« La vie ne devrait être que cela : l’hommage rendu par l’adulte à ses rêves d’enfant. »
Que celui ou celle qui n’a jamais pensé à tout abandonner au profit d’une vie d’ermite dans vieille cabane, située au fin fond d’une pampa quelconque, me jette la première pierre. Géographe de formation, Sylvain Tesson a sauté le pas. Après avoir parcouru notre planète par tous les moyens de locomotion possible – il a fait le tour du monde en vélo, traversé à pied l’Himalaya, parcouru 3000km dans les steppes d’Asie centrale en cheval –, l’écrivain-voyageur a acheté une isba au bord du lac Baïkal, en Sibérie, et y a vécu entre février et juillet 2010. Le plus proche village se trouve alors à 5 jours de marche, le premier voisin à 60 kilomètres. Il emporte avec lui des livres, des bouteilles de vodka et des cigares.

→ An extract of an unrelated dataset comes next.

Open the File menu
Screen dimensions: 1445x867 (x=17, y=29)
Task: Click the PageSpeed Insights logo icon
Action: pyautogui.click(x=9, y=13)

Dans les forêts de Sibérie est un journal qui s’écrit au jour le jour. Sylvain Tesson nous y raconte une vie simple et développe une réflexion sur le monde qui nous entoure. Auparavant « enchaîné à l’obsession du mouvement, drogué d’espace », il regarde désormais la glace du lac fondre, par sa fenêtre. Les mêmes gestes occupent ses journées : couper du bois, pêcher, lire, écrire, errer dans une nature immaculée. Et recevoir – parfois dès l’aube – des Sibériens qui trinquent jusqu’à épuisement des stocks.
Le géographe est un spécialiste des aphorismes, qu’il manie parfaitement. Parfois pompeux, toujours magnifiques, ceux-ci nous frappent à chaque page. On ne s’ennuie jamais, Sylvain Tesson réussit à magnifier le temps qui s’écoule goutte après goutte. L’écriture est belle et les mots simples, à la manière des histoires qu’on nous lisait avant de s’endormir. On se prend à s’imaginer là-bas, à sa place, à fumer un Romeo n°4 en sirotant une bouteille de vodka, devant le soleil qui se couche sur les glaces du Baïkal.